Study Comparing Arthrodesis Technique of Thoracic and/or Lumbar Spine by Posterior Approach Performed by Robot-assisted Surgery (Robot Mazor X Stealth ™) Versus Conventional Surgery (ROBARTHRODESE)

April 20, 2026 updated by: Elsan

Prospective Monocentric Randomized Study Comparing Arthrodesis Technique of Thoracic and/or Lumbar Spine by Posterior Approach Performed by Robot-assisted Surgery (Robot Mazor X Stealth ™) Versus Conventional Surgery

Osteosynthesis by pedicle screwing is the reference technique since the 1980s, due to the quality of the mechanical grip of the screw in the pedicle, despite difficulties of placing the implant in this narrow tunnel.

This precision was improved by fluoroscopy, then by navigation, which made it possible to reduce the extra-pedicular placement of the screws and consequently the complications.

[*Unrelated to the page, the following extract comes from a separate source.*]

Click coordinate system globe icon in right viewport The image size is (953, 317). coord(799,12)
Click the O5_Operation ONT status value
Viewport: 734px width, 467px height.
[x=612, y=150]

Since the 2000s, robotic has been developed in all areas, including medicine and surgery, (Da Vinci robot in urology) and several robots are currently marketed for spinal surgery, Medtronic's Mazor X Stealth ™ robot being the most successful.

The aim of this study is to evaluate on a prospective randomized comparative study the quality of the placement of the screws as well as the occurrence of complications, the clinical results and the medico-economic interest that robotic surgery can bring.

Study Overview

Status

Active, not recruiting

Conditions

Intervention / Treatment

Study Type

Interventional

Enrollment (Estimated)

300

Phase

  • Not Applicable

Contacts and Locations

This section provides the contact details for those conducting the study, and information on where this study is being conducted.

Study Locations

  • France
      • Pessac, France, 33600
        • Clinique Saint Martin

Participation Criteria

Researchers look for people who fit a certain description, called eligibility criteria. Some examples of these criteria are a person's general health condition or prior treatments.

Eligibility Criteria

Ages Eligible for Study

18 years and older (Adult, Older Adult)

Accepts Healthy Volunteers

No

Description

Inclusion Criteria:

  • Male, female, over 18 years old,
  • Any patient operated for thoracic and/or lumbar spine arthrodesis (spondylolisthesis, asymmetric disc disease, spinal instability, spinal deformities, advanced disc disease),
  • Patient having given his free, informed and written consent to participate in the study,
  • Patient able to answer questionnaires, able to communicate in the language of the country of the study,
  • Negative pregnancy test,
  • Patient affiliated to a social security scheme or beneficiary of such a scheme.

Exclusion Criteria:

  • Minor,
  • Psychological disorders,
  • Addiction to analgesics,
  • Chronic infection,
  • History of instrumented lumbar surgery,
  • BMI greater than or equal to 40kg/m²,
  • Pregnant or breastfeeding woman,
  • Patient participating in another clinical study,
  • Protected patient: adult under guardianship, curatorship or other legal protection, deprived of freedom by judicial or administrative decision.

Study Plan

This section provides details of the study plan, including how the study is designed and what the study is measuring.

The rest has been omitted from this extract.